Preeclampsia is a heterogeneous and complex disease associated with rising morbidity and mortality in pregnant women and newborns in the US. Early recognition of patients at risk is a pressing clinical need to reduce the risk of adverse outcomes. We assessed whether information routinely collected in electronic medical records (EMR) could enhance the prediction of preeclampsia risk beyond what is achieved in standard of care assessments. We developed a digital phenotyping algorithm to curate 108,557 pregnancies from EMRs across the Mount Sinai Health System, accurately reconstructing pregnancy journeys and normalizing these journeys across different hospital EMR systems. We then applied machine learning approaches to a training dataset (N = 60,879) to construct predictive models of preeclampsia across three major pregnancy time periods (ante-, intra-, and postpartum). The resulting models predicted preeclampsia with high accuracy across the different pregnancy periods, with areas under the receiver operating characteristic curves (AUC) of 0.92, 0.82, and 0.89 at 37 gestational weeks, intrapartum and postpartum, respectively.

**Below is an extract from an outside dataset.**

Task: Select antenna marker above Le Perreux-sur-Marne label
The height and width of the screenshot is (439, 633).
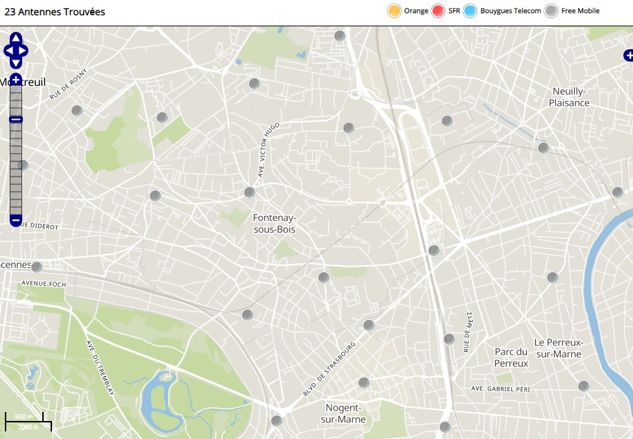Action: point(553,278)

We observed comparable performance in two independent patient cohorts. While our machine learning approach identified known risk factors of preeclampsia (such as blood pressure, weight, and maternal age), it also identified other potential risk factors, such as complete blood count related characteristics for the antepartum period. Our model not only has utility for earlier identification of patients at risk for preeclampsia, but given the prediction accuracy exceeds what is currently achieved in clinical practice, our model provides a path for promoting personalized precision therapeutic strategies for patients at risk.
子痫前期是一种异质性复杂疾病,在美国,它与孕妇及新生儿发病率和死亡率的上升相关。尽早识别有风险的患者是降低不良结局风险的迫切临床需求。我们评估了电子病历(EMR)中常规收集的信息是否能在标准护理评估之外增强对子痫前期风险的预测。我们开发了一种数字表型算法,从西奈山医疗系统的电子病历中筛选出108,557例妊娠,准确重建妊娠过程,并使这些过程在不同医院的电子病历系统中实现标准化。然后,我们将机器学习方法应用于一个训练数据集(N = 60,879),以构建三个主要妊娠时期(产前、产时和产后)子痫前期的预测模型。所得模型在不同妊娠时期对子痫前期的预测准确率很高,在孕37周、产时和产后的受试者工作特征曲线下面积(AUC)分别为0.92、0.82和0.89。我们在两个独立的患者队列中观察到了类似的表现。虽然我们的机器学习方法识别出了子痫前期的已知风险因素(如血压、体重和产妇年龄),但它也识别出了其他潜在风险因素,如产前全血细胞计数相关特征。我们的模型不仅有助于更早地识别子痫前期风险患者,而且鉴于预测准确率超过了目前临床实践中的水平,我们的模型为促进针对风险患者的个性化精准治疗策略提供了一条途径。